Right after the phone call, I went to Shomrei Shabbos on 13th Avenue for Shacharis and received an aliyah. After the Mi She’beirach was made for the mother and newborn, a stranger told me a beautiful d’var Torah on the subject of bris milah. I later relayed the d’var Torah to my son by phone. He enjoyed it very much and asked me to e-mail it to him.
Unfortunately unable to attend the bris, through the wonders of computer technology and Skype, we were able to be there – virtually speaking! The laptop was placed on a shtender in front of the speakers. My wife said that she felt as if she was in the men’s section.
The baby was named after my mechutan’s alter zaidie, who was chief rabbi in a large community and had written a sefer, D’var Yechezkel, which was filled with beautiful drashos (a copy of which my mechutan gave me). For his speech at the seudas mitzvah, my son delivered the d’var Torah that I had e-mailed to him.
We were sorry we couldn’t make it to the bris, but were very excited that we would be going to Yerushalayim for the pidyon ha’ben. Right before we left chutz la’aretz, I was browsing through the sefer written by my mechutan’s alter zaidie when, lo and behold to my great surprise, I found the same d’var Torah that the stranger had told me in Boro Park – the one recited by my son at the bris. It was the rach hanimol’s (baby’s) great-great-great zaidie’s d’var Torah! Even more incredible is that Hashem arranged for my grandson to hear the d’var Torah of the very same person for whom he is named.
Chazal said it best: “Torah mechazeres al achsanya shela” – Torah returns to its inn [to be hereditary in the family] (Bava Metzia 85).

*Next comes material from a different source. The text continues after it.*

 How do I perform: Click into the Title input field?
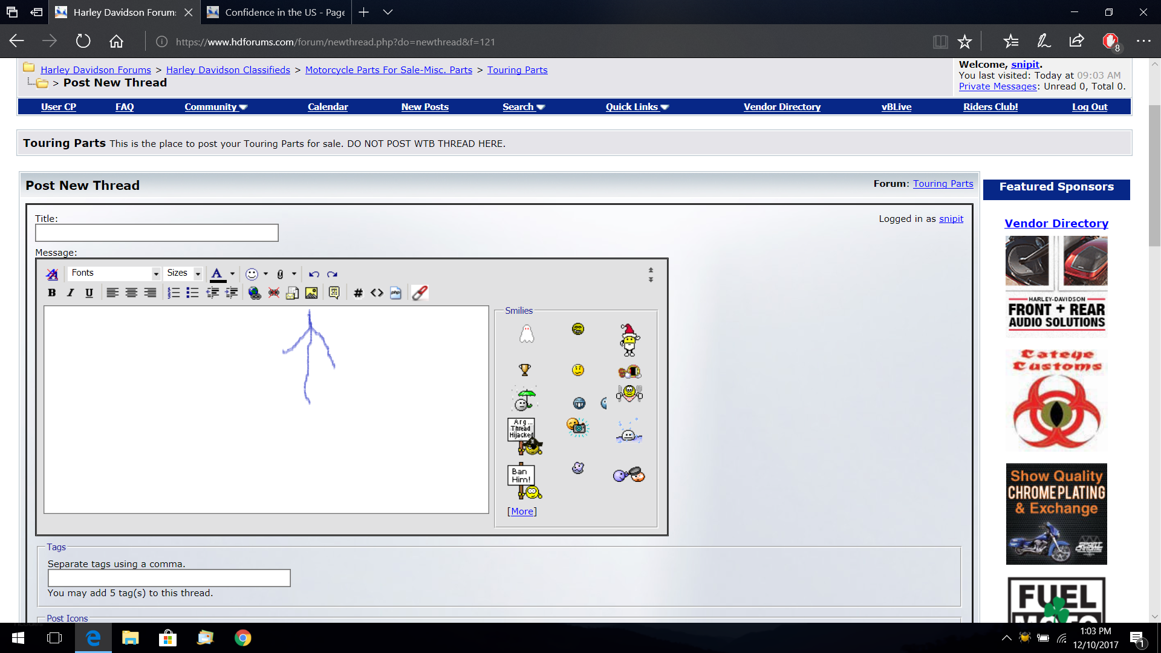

The following is the d’var Torah:
The Gemara in Nedarim 32 says in the name of Rav Yehuda that when Hashem told Avraham Avinu to “Walk before Me and be tamim [perfect], Avraham worried that perhaps he was not complete in his worship of Hashem. When Hashem later told him, “I will set my bris [covenant] between Me and you,” Avraham was relieved. How did Hashem’s response allay Avraham’s worry?
Regarding bris milah, Tosafos (Shabbos 131) says that even if the proper time for observing the mitzvah (the eighth day) has passed, the mitzvah is not nullified and can still be performed on subsequent days.
The Gemara in Kiddushin 82 says that Avraham observed the entire Torah before it was given. Why then didn’t he perform the mitzvah of bris milah on himself, and only do it when Hashem commanded him to do so? According to the previously quoted Tosafos, there is no problem here. Since one can do bris milah anytime after the eighth day and not lose the mitzvah of having done so, Avraham waited for Hashem to command him in the mitzvah. This is because Chazal (Avodah Zarah 3) tells us that someone who is commanded to do a mitzvah and adheres to the command is greater than the person who does it voluntarily. Regarding all the other mitzvos, Avraham couldn’t wait for Hashem’s command because, unlike bris milah, the time of the mitzvah would have passed.
When Hashem told Avraham to walk before Him and be tamim, Avraham thought that the mitzvah was a negative one – to not be uncircumcised – and for every moment that he hadn’t circumcised himself, he had transgressed the mitzvah. But when Hashem told him that it is a positive mitzvah of performing a bris (“I will set my bris between Me and you”), Avraham was relieved since he realized that he had never transgressed. Why? Because even after the eighth day, he hadn’t lost out in gaining the mitzvah, for it could have still been performed anytime thereafter.